Qing Li [Tue, 20 Oct 2009 21:27:03 +0000 (21:27 +0000)]
The flow-table function flowtable_route_flush() may be called
during system initialization time. Since the flow-table is
designed to maintain per CPU flow cache, the existing code
did not check whether "smp_started" is true before calling
sched_bind() and sched_unbind(), which triggers a page fault.
Andrew Gallatin [Tue, 20 Oct 2009 18:58:28 +0000 (18:58 +0000)]
Make mxge do a better job recovering from NIC h/w faults
by checking PCI config space when the NIC is not
transmitting. Previously, a h/w fault would not have been
detected if the NIC was down, or handling an RX only
workload.
Qing Li [Tue, 20 Oct 2009 17:55:42 +0000 (17:55 +0000)]
In the ARP callout timer expiration function, the current time_second
is compared against the entry expiration time value (that was set based
on time_second) to check if the current time is larger than the set
expiration time. Due to the +/- timer granularity value, the comparison
returns false, causing the alternative code to be executed. The
alternative code path freed the memory without removing that entry
from the table list, causing a use-after-free bug.
Ruslan Ermilov [Tue, 20 Oct 2009 16:36:51 +0000 (16:36 +0000)]
Random number generator initialization cleanup:
- Introduce new SI_SUB_RANDOM point in boot sequence to make it
clear from where one may start using random(9). It should be as
early as possible, so place it just after SI_SUB_CPU where we
have some randomness on most platforms via get_cyclecount().
- Move stack protector initialization to be after SI_SUB_RANDOM
as before this point we have no randomness at all. This fixes
stack protector to actually protect stack with some random guard
value instead of a well-known one.
Note that this patch doesn't try to address arc4random(9) issues.
With current code, it will be implicitly seeded by stack protector
and hence will get the same entropy as random(9). It will be
securely reseeded once /dev/random is feeded by some entropy from
userland.

Exercise instructions
Extend the commit log of FreeBSD kernel changes past its last entry.

Dataset extract

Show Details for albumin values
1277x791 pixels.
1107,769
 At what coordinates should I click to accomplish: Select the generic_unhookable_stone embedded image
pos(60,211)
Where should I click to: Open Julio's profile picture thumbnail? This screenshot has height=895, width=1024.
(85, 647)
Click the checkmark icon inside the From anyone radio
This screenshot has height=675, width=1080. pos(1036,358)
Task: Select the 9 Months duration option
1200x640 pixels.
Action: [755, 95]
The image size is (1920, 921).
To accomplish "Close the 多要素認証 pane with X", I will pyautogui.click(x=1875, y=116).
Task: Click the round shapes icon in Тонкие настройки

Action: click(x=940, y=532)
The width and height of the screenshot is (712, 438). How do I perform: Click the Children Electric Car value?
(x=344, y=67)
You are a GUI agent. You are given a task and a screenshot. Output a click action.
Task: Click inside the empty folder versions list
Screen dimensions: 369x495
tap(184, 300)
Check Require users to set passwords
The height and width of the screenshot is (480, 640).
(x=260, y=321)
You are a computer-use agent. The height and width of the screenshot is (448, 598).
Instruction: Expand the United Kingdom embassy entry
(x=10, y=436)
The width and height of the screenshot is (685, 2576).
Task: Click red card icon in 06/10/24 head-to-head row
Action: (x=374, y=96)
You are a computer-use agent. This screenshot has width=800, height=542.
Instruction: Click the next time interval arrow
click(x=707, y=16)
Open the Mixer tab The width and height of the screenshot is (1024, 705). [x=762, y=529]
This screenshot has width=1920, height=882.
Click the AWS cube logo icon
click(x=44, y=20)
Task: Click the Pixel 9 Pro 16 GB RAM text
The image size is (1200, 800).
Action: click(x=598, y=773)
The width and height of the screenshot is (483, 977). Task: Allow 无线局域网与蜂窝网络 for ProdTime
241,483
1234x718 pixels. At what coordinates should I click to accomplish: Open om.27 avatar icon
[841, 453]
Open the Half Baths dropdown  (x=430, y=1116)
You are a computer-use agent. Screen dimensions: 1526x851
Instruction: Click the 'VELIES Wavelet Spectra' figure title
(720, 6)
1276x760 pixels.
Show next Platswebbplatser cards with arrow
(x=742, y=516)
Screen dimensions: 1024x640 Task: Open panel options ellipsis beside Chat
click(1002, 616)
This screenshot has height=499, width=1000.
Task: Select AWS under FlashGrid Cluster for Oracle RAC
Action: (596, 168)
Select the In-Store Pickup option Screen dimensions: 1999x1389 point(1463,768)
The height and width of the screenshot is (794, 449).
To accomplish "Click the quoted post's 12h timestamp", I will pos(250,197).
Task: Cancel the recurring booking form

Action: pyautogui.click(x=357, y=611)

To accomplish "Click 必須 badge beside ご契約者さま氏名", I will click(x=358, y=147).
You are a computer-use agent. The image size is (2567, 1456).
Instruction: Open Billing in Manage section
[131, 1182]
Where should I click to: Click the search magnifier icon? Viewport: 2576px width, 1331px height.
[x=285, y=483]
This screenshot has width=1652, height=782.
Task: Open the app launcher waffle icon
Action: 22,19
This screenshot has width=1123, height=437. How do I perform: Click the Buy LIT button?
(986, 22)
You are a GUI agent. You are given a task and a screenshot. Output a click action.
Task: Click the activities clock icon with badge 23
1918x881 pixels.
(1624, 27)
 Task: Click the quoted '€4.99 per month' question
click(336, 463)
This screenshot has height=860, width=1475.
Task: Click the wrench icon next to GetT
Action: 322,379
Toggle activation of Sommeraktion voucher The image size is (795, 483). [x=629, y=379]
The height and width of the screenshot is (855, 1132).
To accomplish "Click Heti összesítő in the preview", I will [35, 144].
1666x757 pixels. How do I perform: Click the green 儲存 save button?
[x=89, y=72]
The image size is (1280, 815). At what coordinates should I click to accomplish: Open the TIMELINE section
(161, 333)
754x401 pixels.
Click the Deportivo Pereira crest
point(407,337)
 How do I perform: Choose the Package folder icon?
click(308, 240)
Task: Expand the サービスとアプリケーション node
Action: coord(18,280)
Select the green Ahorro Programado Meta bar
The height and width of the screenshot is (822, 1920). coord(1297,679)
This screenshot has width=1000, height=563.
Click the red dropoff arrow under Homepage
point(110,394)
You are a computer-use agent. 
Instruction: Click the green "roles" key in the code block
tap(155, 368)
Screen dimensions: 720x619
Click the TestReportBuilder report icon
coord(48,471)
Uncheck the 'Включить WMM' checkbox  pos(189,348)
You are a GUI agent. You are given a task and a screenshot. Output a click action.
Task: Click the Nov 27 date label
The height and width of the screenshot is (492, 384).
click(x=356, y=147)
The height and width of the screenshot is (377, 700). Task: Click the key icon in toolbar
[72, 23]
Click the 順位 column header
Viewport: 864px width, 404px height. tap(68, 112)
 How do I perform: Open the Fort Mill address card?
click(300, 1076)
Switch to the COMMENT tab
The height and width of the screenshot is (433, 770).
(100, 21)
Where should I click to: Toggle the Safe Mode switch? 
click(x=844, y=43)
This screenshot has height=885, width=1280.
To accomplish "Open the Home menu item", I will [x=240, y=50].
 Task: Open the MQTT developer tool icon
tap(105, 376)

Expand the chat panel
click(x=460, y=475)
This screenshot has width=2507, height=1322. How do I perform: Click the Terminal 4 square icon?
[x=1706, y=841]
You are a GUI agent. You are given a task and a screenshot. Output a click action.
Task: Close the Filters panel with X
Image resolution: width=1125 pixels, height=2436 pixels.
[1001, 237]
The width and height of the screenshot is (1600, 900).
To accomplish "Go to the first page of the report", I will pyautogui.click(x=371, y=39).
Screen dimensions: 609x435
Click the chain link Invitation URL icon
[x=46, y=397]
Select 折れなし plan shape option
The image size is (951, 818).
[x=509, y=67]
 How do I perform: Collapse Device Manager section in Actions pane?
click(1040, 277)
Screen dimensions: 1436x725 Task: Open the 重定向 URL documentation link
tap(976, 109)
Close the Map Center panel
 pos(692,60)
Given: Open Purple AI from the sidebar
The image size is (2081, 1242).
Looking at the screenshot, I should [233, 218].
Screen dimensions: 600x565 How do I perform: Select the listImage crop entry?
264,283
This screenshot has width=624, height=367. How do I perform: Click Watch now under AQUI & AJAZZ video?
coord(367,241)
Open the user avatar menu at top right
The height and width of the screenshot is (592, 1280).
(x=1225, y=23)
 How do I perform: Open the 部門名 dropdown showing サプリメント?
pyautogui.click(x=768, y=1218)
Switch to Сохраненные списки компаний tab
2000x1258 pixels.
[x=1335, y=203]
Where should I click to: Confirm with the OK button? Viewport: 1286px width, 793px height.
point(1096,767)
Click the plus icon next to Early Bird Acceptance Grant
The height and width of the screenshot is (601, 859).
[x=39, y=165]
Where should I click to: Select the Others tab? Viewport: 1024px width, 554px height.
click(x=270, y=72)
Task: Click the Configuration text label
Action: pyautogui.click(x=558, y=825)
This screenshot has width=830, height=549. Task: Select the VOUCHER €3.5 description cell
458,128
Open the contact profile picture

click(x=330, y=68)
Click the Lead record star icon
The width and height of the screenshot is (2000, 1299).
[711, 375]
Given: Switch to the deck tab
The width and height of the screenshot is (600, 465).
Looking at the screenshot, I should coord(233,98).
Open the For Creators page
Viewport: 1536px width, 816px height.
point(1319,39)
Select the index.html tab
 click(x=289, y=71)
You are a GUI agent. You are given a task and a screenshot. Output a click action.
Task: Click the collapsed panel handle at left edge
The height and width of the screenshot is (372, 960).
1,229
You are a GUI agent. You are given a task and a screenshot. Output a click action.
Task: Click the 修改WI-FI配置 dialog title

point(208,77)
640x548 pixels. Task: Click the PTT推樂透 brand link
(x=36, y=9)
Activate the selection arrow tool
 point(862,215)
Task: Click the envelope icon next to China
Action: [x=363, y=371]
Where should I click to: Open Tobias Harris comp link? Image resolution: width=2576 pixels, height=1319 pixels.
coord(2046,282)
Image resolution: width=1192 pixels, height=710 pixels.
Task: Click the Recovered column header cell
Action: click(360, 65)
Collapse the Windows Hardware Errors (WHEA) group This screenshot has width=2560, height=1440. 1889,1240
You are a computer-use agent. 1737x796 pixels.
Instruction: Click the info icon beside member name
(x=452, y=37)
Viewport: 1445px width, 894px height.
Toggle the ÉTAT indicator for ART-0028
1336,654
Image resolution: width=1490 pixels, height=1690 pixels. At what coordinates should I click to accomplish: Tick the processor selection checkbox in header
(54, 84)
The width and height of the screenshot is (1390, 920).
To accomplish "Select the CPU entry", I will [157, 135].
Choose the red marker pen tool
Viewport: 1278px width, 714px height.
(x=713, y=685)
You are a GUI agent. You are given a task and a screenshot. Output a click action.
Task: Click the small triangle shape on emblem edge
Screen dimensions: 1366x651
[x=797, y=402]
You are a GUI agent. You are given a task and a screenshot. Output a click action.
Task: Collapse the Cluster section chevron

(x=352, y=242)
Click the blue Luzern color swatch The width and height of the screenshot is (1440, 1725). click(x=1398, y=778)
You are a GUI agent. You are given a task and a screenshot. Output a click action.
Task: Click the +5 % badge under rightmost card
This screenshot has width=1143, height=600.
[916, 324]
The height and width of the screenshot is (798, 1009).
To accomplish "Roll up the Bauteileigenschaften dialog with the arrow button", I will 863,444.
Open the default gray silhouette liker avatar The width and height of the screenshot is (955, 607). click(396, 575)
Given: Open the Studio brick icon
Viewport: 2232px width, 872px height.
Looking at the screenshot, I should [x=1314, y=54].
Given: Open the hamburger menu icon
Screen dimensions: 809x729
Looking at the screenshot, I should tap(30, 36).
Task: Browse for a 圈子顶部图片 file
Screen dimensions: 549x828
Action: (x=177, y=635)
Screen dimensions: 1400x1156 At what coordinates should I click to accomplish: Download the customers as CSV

Task answer
Submitted by: Maxim Dounin <mdounin@mdounin.ru>
MFC after: 3 days
Jaakko Heinonen [Tue, 20 Oct 2009 15:06:18 +0000 (15:06 +0000)]
Unloading of the nfscl module is unsupported because newnfslock doesn't
support unloading. It's not trivial to implement newnfslock unloading so
for now just admit that unloading is unsupported and refuse to attempt
unload in all nfscl module event handlers.
Jaakko Heinonen [Tue, 20 Oct 2009 15:01:46 +0000 (15:01 +0000)]
Fix ordering of nfscl_modevent() and ncl_uninit(). nfscl_modevent() must
be called after ncl_uninit() when unloading the nfscl module because
ncl_uninit() uses ncl_iod_mutex which is destroyed in nfscl_modevent().
Edwin Groothuis [Tue, 20 Oct 2009 06:54:31 +0000 (06:54 +0000)]
Instead of having to know which timezone was picked last time, you
now can run "tzsetup -r" which will reinstall the last choice. This
data is recorded in /var/db/zoneinfo.
Alexander Kabaev [Tue, 20 Oct 2009 02:35:12 +0000 (02:35 +0000)]
Use callout_init_mtx on FreeBSD versions recent enough. This closes
the race where interrupt thread can complete the request for which
timeout has fired and while mpt_timeout has blocked on mpt_lock.
Do a best effort to keep 4.x ang Giant-locked configurartions
compiling still.
Jung-uk Kim [Mon, 19 Oct 2009 20:58:10 +0000 (20:58 +0000)]
Rewrite x86bios and update its dependent drivers.
- Do not map entire real mode memory (1MB). Instead, we map IVT/BDA and
ROM area separately. Most notably, ROM area is mapped as device memory
(uncacheable) as it should be. User memory is dynamically allocated and
free'ed with contigmalloc(9) and contigfree(9). Remove now redundant and
potentially dangerous x86bios_alloc.c. If this emulator ever grows to
support non-PC hardware, we may implement it with rman(9) later.
- Move all host-specific initializations from x86emu_util.c to x86bios.c and
remove now unnecessary x86emu_util.c. Currently, non-PC hardware is not
supported. We may use bus_space(9) later when the KPI is fixed.
- Replace all bzero() calls for emulated registers with more obviously named
x86bios_init_regs(). This function also initializes DS and SS properly.
- Add x86bios_get_intr(). This function checks if the interrupt vector is
available for the platform. It is not necessary for PC-compatible hardware
but it may be needed later. ;-)
- Do not try turning off monitor if DPMS does not support the state.
- Allocate stable memory for VESA OEM strings instead of just holding
pointers to them. They may or may not be accessible always. Fix a memory
leak of video mode table while I am here.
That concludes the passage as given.